Aviation: the wings of climate change
We look at how the aviation sector is adjusting to meet ambitious targets to reduce greenhouse gas emissions
7 July 2016
According to the International Energy Agency (IEA), the growth in greenhouse gas (GHG) emissions from aviation will be among the fastest of any sector over the next few decades.
The sector is currently responsible for 2–3% of total global GHG emissions. Under a business-as-usual scenario and without any adaptation or regulatory intervention, it could be responsible for approximately 22% of world emissions by 2050, assuming every other sector reduced emissions in line with a “two degrees” scenario.
Despite these current and anticipated impacts, aviation managed to sidestep the COP21 climate negotiations held in Paris in December 2015. There was no direct reference to the sector in the final agreement drawn up by the convention, leaving it to industry associations, such as the International Civil Aviation Organization (ICAO), to come up with its own voluntary emissions-reduction framework.
The primary goal of the Paris agreement is to hold the increase in global average temperature to well below two degrees celsius above pre-industrial levels. Based on the IEA’s scenario analysis, achieving that goal will mean reducing the absolute volume of global GHG emissions by around 60% over the next 35 years. While there is little clarity on the policy measures that will underpin that goal, momentum towards more stringent regulatory intervention is growing and we use it as our baseline in assessing industries’ readiness to adapt.

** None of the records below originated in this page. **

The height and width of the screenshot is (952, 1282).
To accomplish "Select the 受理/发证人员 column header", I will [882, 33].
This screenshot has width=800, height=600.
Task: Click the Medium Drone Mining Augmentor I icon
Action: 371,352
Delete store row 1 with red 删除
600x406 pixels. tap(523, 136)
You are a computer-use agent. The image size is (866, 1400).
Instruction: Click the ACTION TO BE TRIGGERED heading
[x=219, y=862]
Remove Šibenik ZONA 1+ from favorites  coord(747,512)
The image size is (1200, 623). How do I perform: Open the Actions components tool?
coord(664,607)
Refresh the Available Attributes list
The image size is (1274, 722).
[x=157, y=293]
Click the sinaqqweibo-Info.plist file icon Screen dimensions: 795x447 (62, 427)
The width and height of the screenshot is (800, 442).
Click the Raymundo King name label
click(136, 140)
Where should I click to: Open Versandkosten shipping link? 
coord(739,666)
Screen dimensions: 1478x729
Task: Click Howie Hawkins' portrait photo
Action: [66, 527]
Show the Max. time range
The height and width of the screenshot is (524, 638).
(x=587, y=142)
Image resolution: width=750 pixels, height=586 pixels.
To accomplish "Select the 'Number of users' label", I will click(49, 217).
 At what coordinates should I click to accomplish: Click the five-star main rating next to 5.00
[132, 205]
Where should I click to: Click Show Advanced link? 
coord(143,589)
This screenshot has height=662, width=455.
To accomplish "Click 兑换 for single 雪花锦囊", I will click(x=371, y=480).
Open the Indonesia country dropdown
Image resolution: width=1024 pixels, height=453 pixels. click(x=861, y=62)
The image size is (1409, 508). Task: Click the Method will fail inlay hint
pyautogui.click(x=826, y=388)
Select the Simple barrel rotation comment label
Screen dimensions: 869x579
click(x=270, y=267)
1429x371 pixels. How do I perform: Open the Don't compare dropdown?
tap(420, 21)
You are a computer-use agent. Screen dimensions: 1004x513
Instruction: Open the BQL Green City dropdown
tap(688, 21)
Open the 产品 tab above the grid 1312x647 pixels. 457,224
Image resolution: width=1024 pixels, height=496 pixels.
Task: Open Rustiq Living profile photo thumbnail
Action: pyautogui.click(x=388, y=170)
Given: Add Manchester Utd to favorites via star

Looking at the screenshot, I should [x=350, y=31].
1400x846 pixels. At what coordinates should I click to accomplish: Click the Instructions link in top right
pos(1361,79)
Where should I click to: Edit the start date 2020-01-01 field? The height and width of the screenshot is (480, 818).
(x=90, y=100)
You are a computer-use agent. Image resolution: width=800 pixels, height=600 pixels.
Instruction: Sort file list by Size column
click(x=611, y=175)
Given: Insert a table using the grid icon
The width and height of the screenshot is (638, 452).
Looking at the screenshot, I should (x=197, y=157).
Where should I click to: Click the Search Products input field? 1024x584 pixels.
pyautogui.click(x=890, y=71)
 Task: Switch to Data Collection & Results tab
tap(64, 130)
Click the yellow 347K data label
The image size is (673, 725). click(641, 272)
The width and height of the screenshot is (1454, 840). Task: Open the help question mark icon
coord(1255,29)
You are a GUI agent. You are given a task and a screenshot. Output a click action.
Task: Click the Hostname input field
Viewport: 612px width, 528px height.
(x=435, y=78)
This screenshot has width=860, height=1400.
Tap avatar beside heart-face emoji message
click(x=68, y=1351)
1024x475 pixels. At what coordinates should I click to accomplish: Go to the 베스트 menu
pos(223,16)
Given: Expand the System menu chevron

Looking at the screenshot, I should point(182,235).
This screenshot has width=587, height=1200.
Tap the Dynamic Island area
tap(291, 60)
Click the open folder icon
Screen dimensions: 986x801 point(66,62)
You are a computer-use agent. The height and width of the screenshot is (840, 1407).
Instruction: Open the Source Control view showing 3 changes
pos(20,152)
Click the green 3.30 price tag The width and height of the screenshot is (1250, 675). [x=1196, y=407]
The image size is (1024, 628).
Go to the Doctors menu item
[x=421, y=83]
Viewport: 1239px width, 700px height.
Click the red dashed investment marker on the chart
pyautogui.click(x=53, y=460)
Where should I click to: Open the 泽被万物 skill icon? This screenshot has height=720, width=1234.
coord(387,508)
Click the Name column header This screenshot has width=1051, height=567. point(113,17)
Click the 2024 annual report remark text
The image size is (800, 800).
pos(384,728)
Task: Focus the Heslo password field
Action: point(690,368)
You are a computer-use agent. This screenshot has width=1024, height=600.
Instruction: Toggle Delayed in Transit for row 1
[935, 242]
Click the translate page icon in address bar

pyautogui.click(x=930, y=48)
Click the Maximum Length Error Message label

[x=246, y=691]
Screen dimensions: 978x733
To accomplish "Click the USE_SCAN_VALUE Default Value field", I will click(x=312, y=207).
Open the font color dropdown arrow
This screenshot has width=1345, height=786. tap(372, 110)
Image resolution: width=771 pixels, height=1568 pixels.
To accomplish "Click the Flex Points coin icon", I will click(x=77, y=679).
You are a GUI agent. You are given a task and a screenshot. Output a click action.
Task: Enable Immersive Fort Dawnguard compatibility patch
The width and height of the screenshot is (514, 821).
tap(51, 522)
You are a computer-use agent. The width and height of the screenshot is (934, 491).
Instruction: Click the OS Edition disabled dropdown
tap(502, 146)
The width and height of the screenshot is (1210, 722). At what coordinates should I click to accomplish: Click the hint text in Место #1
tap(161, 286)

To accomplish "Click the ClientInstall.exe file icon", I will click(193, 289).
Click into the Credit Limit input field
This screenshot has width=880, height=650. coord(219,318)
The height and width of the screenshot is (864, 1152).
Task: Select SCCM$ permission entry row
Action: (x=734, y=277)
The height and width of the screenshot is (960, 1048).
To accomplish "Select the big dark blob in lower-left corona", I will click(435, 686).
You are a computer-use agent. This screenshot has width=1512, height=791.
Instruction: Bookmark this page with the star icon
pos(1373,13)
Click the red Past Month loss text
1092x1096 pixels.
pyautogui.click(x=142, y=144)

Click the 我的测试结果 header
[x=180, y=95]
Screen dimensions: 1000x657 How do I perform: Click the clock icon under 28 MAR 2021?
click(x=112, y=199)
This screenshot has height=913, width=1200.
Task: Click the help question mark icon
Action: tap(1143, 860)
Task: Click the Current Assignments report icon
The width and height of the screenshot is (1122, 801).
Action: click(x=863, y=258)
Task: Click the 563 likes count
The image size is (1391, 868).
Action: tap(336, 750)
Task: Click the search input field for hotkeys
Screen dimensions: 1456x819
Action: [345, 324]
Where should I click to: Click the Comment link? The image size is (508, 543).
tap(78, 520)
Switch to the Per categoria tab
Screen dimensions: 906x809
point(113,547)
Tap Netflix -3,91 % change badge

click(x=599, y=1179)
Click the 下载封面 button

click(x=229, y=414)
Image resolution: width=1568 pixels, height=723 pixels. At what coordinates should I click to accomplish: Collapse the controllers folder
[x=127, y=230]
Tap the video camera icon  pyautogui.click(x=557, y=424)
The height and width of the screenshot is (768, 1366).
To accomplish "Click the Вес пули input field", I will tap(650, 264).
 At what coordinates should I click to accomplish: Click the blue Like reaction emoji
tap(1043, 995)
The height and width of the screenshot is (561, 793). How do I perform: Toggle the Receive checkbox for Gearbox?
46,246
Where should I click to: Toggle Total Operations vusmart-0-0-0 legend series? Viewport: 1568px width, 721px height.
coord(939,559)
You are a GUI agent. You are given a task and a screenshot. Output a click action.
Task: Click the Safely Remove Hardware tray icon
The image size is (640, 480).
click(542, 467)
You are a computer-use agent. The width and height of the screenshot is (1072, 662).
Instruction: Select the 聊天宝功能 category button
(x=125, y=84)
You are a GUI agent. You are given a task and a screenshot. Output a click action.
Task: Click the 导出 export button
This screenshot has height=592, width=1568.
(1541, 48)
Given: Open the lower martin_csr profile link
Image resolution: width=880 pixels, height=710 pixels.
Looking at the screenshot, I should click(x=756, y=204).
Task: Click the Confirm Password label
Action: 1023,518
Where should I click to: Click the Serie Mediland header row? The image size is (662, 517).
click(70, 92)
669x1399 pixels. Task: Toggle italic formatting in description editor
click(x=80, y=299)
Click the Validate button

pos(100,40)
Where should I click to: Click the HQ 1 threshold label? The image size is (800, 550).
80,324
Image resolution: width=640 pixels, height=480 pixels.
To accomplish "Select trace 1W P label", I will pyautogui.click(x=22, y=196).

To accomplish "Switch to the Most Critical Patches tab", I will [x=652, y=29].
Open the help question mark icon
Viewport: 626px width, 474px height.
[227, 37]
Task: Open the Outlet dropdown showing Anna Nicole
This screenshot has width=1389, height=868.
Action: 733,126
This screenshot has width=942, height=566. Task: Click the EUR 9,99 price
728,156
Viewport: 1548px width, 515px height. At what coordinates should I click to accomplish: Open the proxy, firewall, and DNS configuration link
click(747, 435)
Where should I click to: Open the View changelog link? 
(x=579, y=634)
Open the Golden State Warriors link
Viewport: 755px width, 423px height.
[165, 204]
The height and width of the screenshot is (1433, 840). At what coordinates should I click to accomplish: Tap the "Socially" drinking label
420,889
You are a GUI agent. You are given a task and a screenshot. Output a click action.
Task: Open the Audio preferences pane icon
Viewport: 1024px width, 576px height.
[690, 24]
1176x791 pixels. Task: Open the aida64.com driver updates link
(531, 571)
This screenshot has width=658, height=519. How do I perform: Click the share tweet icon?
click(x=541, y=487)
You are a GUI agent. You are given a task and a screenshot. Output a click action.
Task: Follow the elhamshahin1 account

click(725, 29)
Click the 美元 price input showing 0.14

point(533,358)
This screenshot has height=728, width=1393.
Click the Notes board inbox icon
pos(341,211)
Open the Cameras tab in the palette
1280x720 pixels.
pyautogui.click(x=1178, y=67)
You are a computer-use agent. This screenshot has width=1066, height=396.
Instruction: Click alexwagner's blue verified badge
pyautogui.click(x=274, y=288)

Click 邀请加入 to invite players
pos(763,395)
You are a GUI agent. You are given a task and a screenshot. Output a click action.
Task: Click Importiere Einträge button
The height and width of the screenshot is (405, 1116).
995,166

Over the past few years, ICAO and IATA (International Air Transport Association) have been active on the climate change front, and drafted a series of measures in response. Crucially, ICAO is expected to reach a final agreement in October 2016. IATA has outlined a long-term goal to achieve “a reduction in net aviation CO2 emissions of 50% by 2050, relative to 2005 levels”. Details of how this will be achieved are less clear.
We apply an objective lens to gauge the scale of the challenge of halving GHG emissions against a backdrop of 3–5% annual demand growth. Achieving both implies an approximate 80–90% reduction in emissions intensity through 2050. Extending the goals the ICAO targets for 2009–2020 (delivery of which are now relatively well assured) through 2050 implies fleet renewals, operational improvements, infrastructure investments, technology advances and biofuel use could collectively contribute around half of the required emissions reduction.
Extending near-term goals is optimistic; many industry and technical analyses indicate that the rules of manufacturing, physics and gravity could limit potential for efficiency gains before that assumption is met.
The challenge facing the industry is therefore daunting. Halving emissions will mean heavy reliance on offset mechanisms. Although these can optically allow any industry to bridge a gap between reduction targets and tangible steps, they clearly cannot be used in every part of the economy and regulatory pressure is likely to push harder on practical change instead.
Most players in the sector, from aircraft manufacturers to airliners and airport operators, have made pledges to contribute to a steep reduction in emissions. They generally favour a global voluntary approach over regional regulatory schemes, such as the European Union’s Emissions Trading Scheme. Delivering change on the scale implied by global climate commitments will mean a more fundamental rethink of business models than the incremental benefits efficiency gains and operational optimisation have delivered. Regulatory pressures are likely to intensify if voluntary progress is too slow.
While more radical changes are likely to be needed in the longer term, companies that have started earlier – for instance by investing in more efficient fleet, maintaining higher load factors or optimising routes – will be better able to maintain financial flexibility as pressures intensify.